The Limerick Pogrom could easily be forgotten, except … for one Stephen Coughlan. As Lord Mayor of Limerick, Coughlan (cue voice of Neil Kinnock: “A Labour Mayor! A Labour Mayor!”) twice in a month showed an incredible brutality of mind. Here’s Coughlan (as in The Irish Times of 13 March 1970) reacting to a gun being fired at Limerick’s Little Red Bookshop:
Limerick has always been known for its Christian outlook, its charity, but anyone in Limerick could have seen this trouble coming. The Maoist bookshop has been a deliberate provocation. The people of this city abhor the introduction of these people who are completely opposed to our Christian tradition.
That’s to be taken in connection with a speech a month later (quoted in The Irish Times of 20 April 1970):
I remember when I was a very young boy … the problem of the Jews in Limerick. A Father Creagh, in his courageous way, declared war on the Jews at Killooney Street which is now Wolfe Tone Street. The Jews at that time, who are now gone, were extortionists … I remember an unfortunate woman was having a baby and they came getting their five shillings a week … scourging her … they took the bed from under her.
Well, murmurs Malcolm, it’s all water under the bridge. Ireland, North and Republic, has far greater issues of prejudice and integration today.
The end-note must be the terminal (?) decline in Irish Jewry: like the other religious minorities (Protestants have declined from 10% of the population before Home Rule to just 3% in 1991), their numbers shrunk over the years. Dublin’s fine Greenville Hall, once a synagogue, now houses a technology company (image at the head of this post).

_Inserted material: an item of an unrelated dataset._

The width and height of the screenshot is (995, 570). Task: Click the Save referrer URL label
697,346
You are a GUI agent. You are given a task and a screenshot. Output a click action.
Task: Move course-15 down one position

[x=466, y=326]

In the first instance the attrition was because the Catholic Church effectively enforced conversion on marriage. Moreover:
The founding of the State of Israel in 1948 prompted an exodus from Ireland. “Irish Jews have always been very Zionistic,” explained [Raphael] Siev, [the Jewish Museum in Dublin’s founder and curator]. “In fact, today there are more Irish-born Jews living in Israel than in Ireland.” The third hemorrhage, ongoing from the 1960s, is emigration for better economic and social opportunities. “The young leave because there’s no Jewish life for them here, and because the good jobs are overseas,” said Siev. Parents practically force their children out of Ireland, to England, Israel or the U.S., so they can meet and marry other Jews.
Siev puts the Jewish population in all Ireland at no more than 1,200.